COLORADO SPRINGS, Colo. (Sept. 29, 2014) --"Point Army," the announcer boomed, and Ron Hasting, Rhonda Caskey, and Corey Hasting collectively caught their breath.

They watched from the bleachers as Sgt. Scotty Hasting sat balancing on his right hip on center court, pushed his body forward and used this momentum to pitch the volleyball back over the net. Sitting volleyball was the first event of the fifth annual Warrior Games, and Hasting's parents and younger brother watched as the Army team waged an offensive against the Air Force, in the three-part game.

Playing until the first team wins 25 points, Air Force beat Army 25-22, at the close of part one.

"It's been almost three years. He never gave up," Caskey said of her son's recovery from severe injuries sustained while deployed, in 2011. Part of that recovery involved learning how to become left-hand dominant -- a task which, for an expert marksman, was especially difficult.

"To see him adjust and be an expert in what he does now is phenomenal," Caskey beamed.

A gifted athlete from an early age, Hasting participated in different sports at the encouragement of his parents. Ron Hasting credits the competitiveness of sports like sitting volleyball as a conduit for his son's recovery.

"A lot of these young Soldiers leave a piece of themselves overseas," Ron Hasting said, nodding toward the court. "This gives him a sense of purpose. This gives him his sense of self back."

The energy in the auditorium was palpable as Army beat Air Force 25-17, in the second match.

Hasting's brother Corey sat with his parents and Danny the service dog, cheering as the third and final game in the "best out of three" competition began. Shorter than the two previous matches, the final round caps at 15 points.

"He's always come to watch me play," said Corey Hasting, an Ohio University football player who dreams of going pro. "He's always been there for me. We're big competitors, but we've always had each other's backs."

For the Hasting family, who remember exactly what they were doing the day Scotty Hasting was injured, sitting volleyball is not about winning. For the Hasting family, who share an invisible, unbreakable bond, the Warrior Games are not about medals. For the Hasting family, who tonight sat knitted together in the stands, the competitions are not about coming in first.

"We're all just really proud of him. We all support him, even if he finishes last," said Corey Hasting.

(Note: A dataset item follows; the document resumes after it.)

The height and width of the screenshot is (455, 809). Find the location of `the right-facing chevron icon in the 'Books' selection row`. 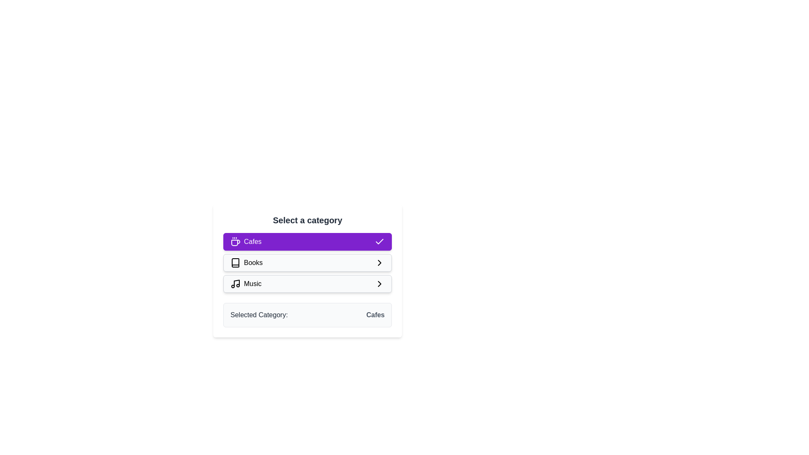

the right-facing chevron icon in the 'Books' selection row is located at coordinates (379, 262).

As the final buzzer cut across the auditorium, the first event of the 2014 Warrior Games came to a close with an Air Force win of 15-13. Winning two of the three games, Air Force moved on to play Special Operations Command.

As the Hastings began their descent to the court, Caskey smiled.

"He's a good example that life may never be the same, but that doesn't mean it can't be better," she said.